L’échange entre Gilad Shalit et le millier de prisonniers palestiniens fut un remake des Thermopyles. Il proclama une vérité d’habitude tue : une démocratie est une sommation de singularités, une numération. « 1+1+… = le peuple souverain ». Et chaque membre de cette équation est fondamental. Cette arithmétique de la démocratie date des premières cités grecques. La démocratie moderne élargit cette comptabilité à la plèbe. Mais elle reste limitée : en Afrique du Sud les Noirs jusqu’aux années 1990, en Europe les clandestins encore aujourd’hui, dans les Territoires occupés, les Palestiniens… tous sont exclus de cette numération politique.

Au plus fort de la Guerre froide, des penseurs américains conservateurs soulignèrent l’impératif pour le monde libre de garder une avance sur l’URSS. Pour eux, une parité stratégique entre démocratie et tyrannie se faisait toujours aux dépends de la première. Une bombe atomique entre les mains d’un démocrate est un cas de conscience, plus qu’une arme de destruction massive, alors qu’aux mains de l’URSS, seule la raison d’Etat pèserait, et Moscou n’hésiterait pas à sacrifier des millions, des dizaines de millions de camarades soviétiques s’il le faut.

L’échange entre Shalit et les Palestiniens nous ramène à de telles équations : pour le Hamas, une centaine, un milliers de citoyens ne compteraient pas, ou très peu ; pour la démocratie israélienne, le moindre citoyen est sans prix.
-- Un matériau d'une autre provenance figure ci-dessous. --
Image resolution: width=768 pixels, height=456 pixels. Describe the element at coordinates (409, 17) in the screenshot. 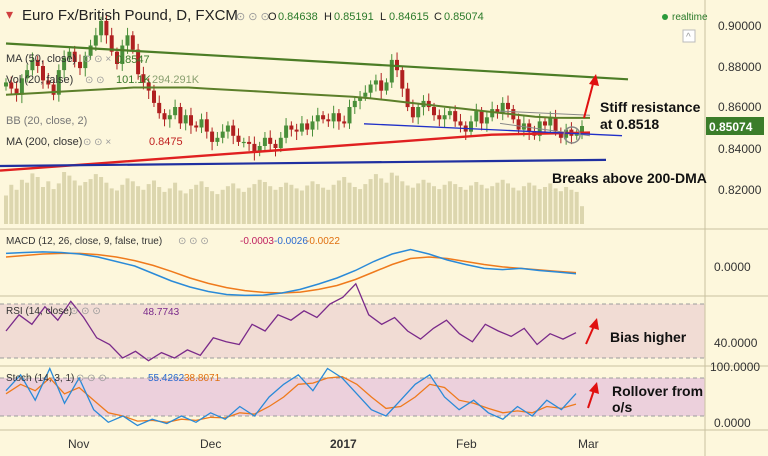

I see `ohlc-value-l: 0.84615` at that location.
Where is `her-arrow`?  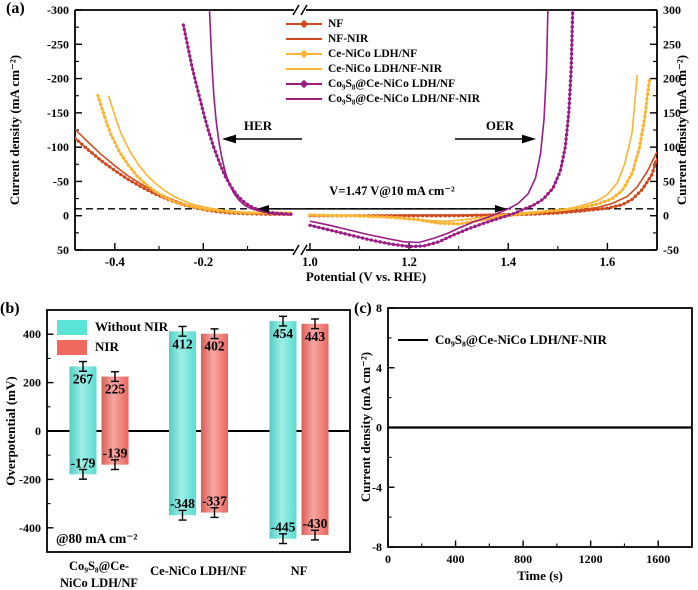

L’affaire est étendue : Israël démocratique et attentif à la moindre vie humaine ; Palestine, quel que soit la réalité que ce terme recouvre, amalgame de foules hystériques et de terroristes en tribus.

 Citoyen occidental et sujet colonial

Mais il y a une autre confrontation où le taux de change est déséquilibré. Non plus entre démocratie et tyrannie, mais entre Etat colonial et société colonisée, entre citoyen et sujet, en somme.

Dans beaucoup de western revient cette réplique nonchalamment jetée par Clark Gable ou Robert Mitchum entre un crachat et une lampée de bière : « j’ai tué tant – suit un nombre – de personnes, sans compter les noirs et les indiens. »

Ce ne sont pas les Palestiniens qui ne se comptent pas, mais l’occupant qui refuse de prendre en compte une numération de la population dominée. Quel était le taux de change entre un Français et un Algérien dans les années 1930 ? Entre un Américain blanc et un Indien dans le Far-West ? Entre un Allemand et un Polonais au début des années 1940 ? Parions qu’il n’était pas loin de 1 contre 1027.